Living in a rural, secluded town often means that a fireman must be proficient in many roles as an emergency responder. The most common emergency calls in my area include forest and structure fires, motor vehicle accidents and accidents in the water. We must also understand and perform instinctively life-saving and resuscitation techniques.

Last weekend was supposed to be my first relaxing weekend in several months -- and it was -- at least for the first hour or two, anyway. I was with some friends and family on our ski boat, enjoying the sun for the first time this season. My father was driving the boat, so I was naturally watching for his hand signals to stay aware of what was coming up. My father is a very safety-conscious person on a boat since it is very common for people to get seriously injured when traveling at high speeds. He will alert me to any dangers ahead or if other boats are close by since it is nearly impossible for a skier to see beyond the boat.
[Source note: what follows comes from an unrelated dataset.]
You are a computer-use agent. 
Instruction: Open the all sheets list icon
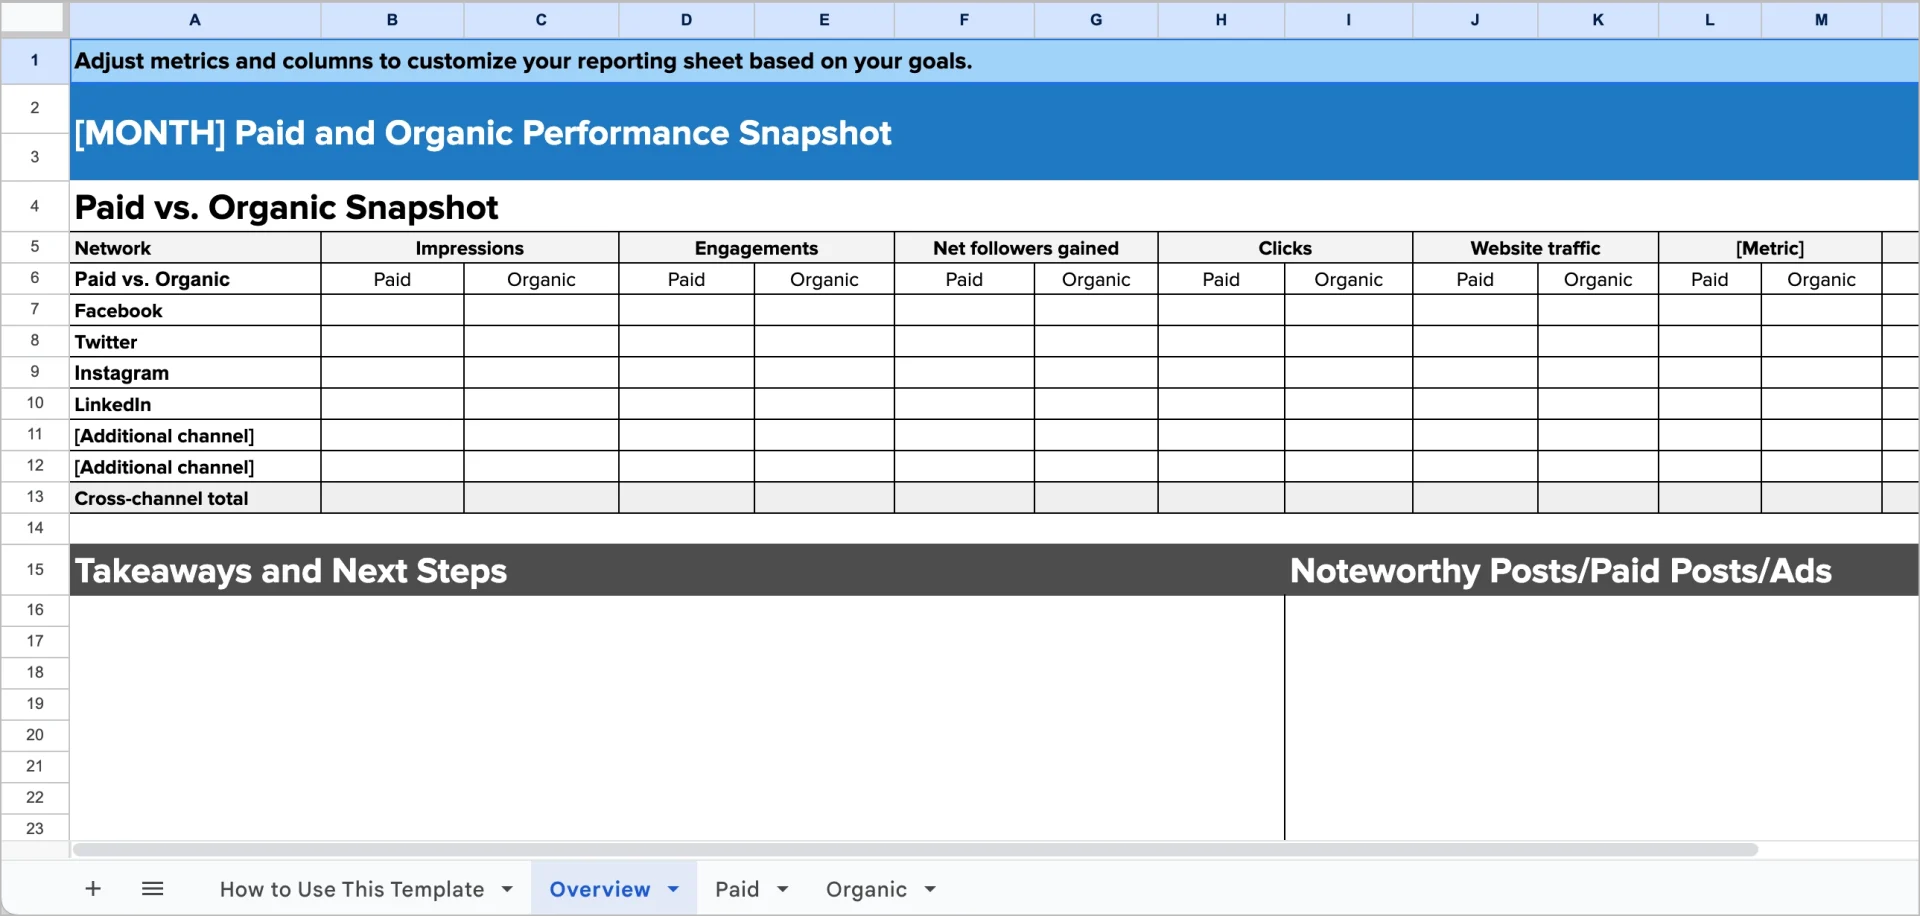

We were traveling at such a high speed that I was struggling to maintain control of my skis. As we were making a turn to travel back up river, my father pointed to shore and immediately straightened the boat out, which almost caused me to wreck. After I regained my balance, I looked back up at my father, who was frantically pointing to the riverbank. I looked in the direction he was pointing several times before I realized what he was gesturing toward. There were two all-terrain vehicles, both moving at extremely high speeds, directly toward each other on an overgrown trail next to the shore. I am very familiar with the trail they were riding on and knew firsthand that you cannot see around the turn that they were both approaching rapidly. My heart began to sink as the ATVs got closer to one another.

The sound of metal, plastic and bones being bent and broken is never pleasant. I physically could not see the collision between the two, but I did, unfortunately, see the aftermath.

I swam to the boat to grab the first aid kit and some ropes so I could navigate the steep incline to reach the accident. As I crested the hill, it was a site of absolute devastation! I honestly did not think any of the patients would survive this since all suffered severe trauma.